# WHAT YOU NEED TO DO
• A. In the article on glucose delivery to cancer cells, who is named as the lead author of the study?
• B. Return a verbatim copy of the part of the article on glucose delivery to cancer cells starting at "The study findings" and ending at "of the study.".

UCLA scientists identify new method to deliver glucose to pancreatic and prostate cancer cells

UCLA scientists have for the first time identified a new sodium-dependent mechanism to deliver glucose—the body's main fuel that drives tumor growth—to pancreatic and prostate cancer cells, offering new hope in the fight against two of the deadliest forms of the disease.

The study findings further provide the first promising evidence that current sodium-based drug inhibitors and PET imaging techniques could be used to better diagnose and treat these and other forms of the disease, said Dr. Ernest Wright, professor of physiology and lead author of the study.

Cancer cells require high amounts of glucose to grow and survive, and long-standing research has established passive glucose transporters (or GLUTS) as the primary delivery method that our body uses to deliver glucose to tumors. GLUTs serve as the basis for current clinical methods to detect and stage cancer tumors using PET (positron-emission tomography) imaging techniques, but this type of PET imaging does not reliably detect pancreatic and prostate cancers, and its use for diagnosis and staging of these specific diseases is not recommended.

# INFORMATION SUPPLIED
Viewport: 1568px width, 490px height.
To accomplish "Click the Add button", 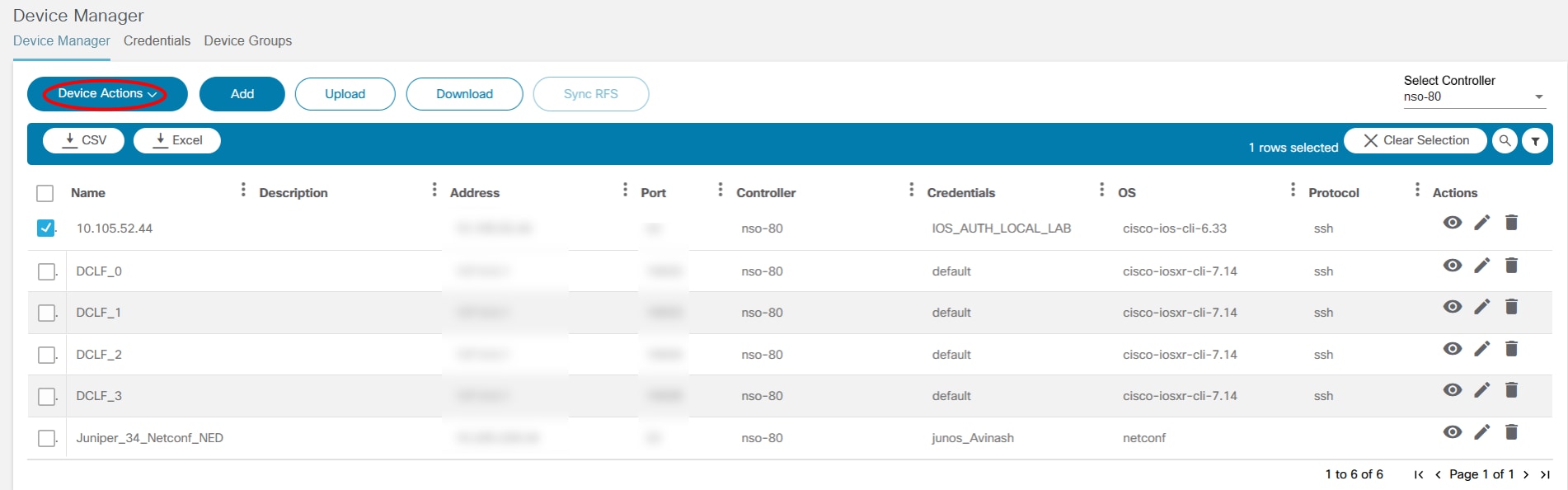I will (242, 94).
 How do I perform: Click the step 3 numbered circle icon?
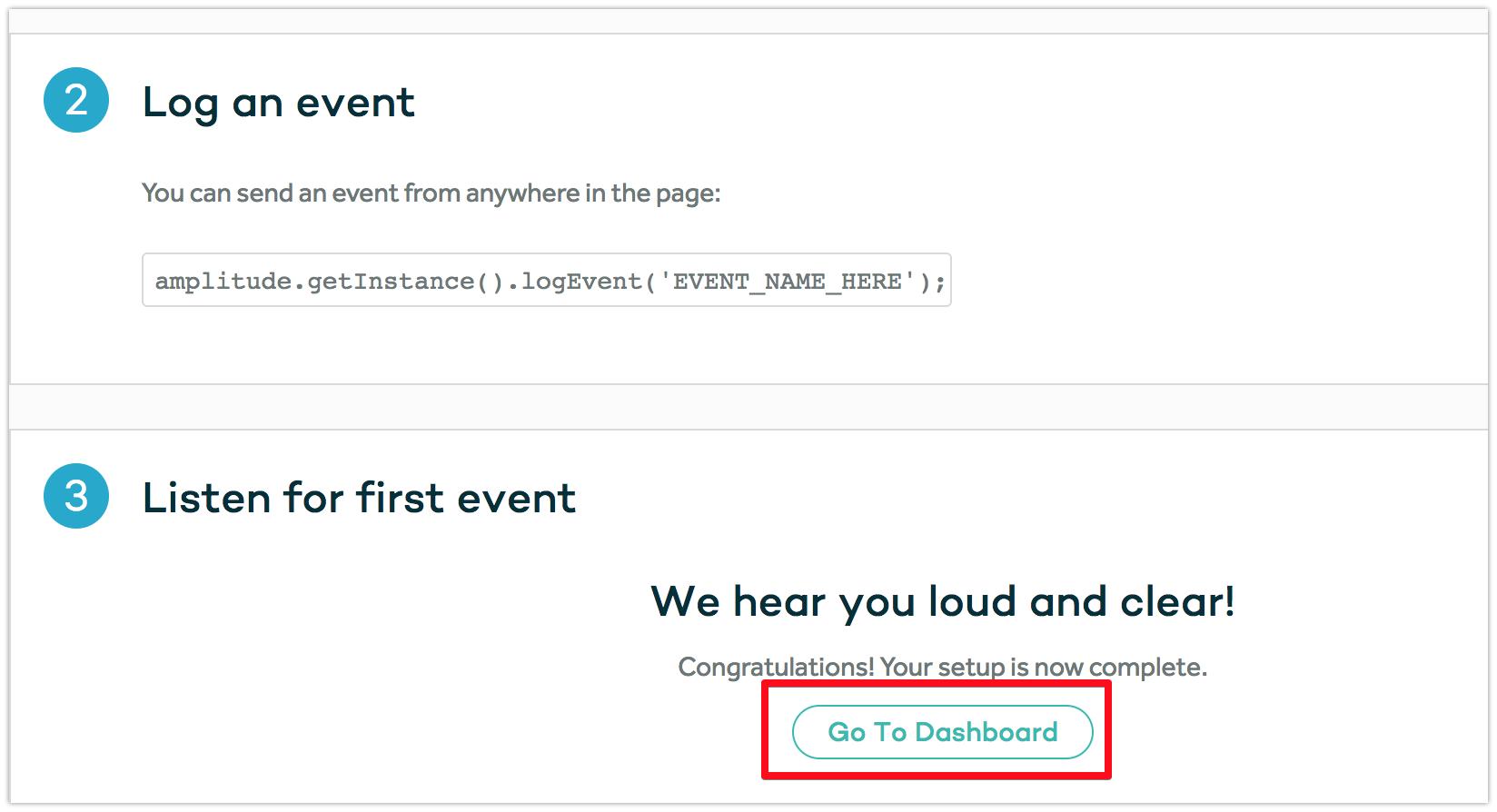pos(76,497)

# TASK-BY-TASK SOLUTIONS
• A. Dr. Ernest Wright, professor of physiology.

• B.
The study findings further provide the first promising evidence that current sodium-based drug inhibitors and PET imaging techniques could be used to better diagnose and treat these and other forms of the disease, said Dr. Ernest Wright, professor of physiology and lead author of the study.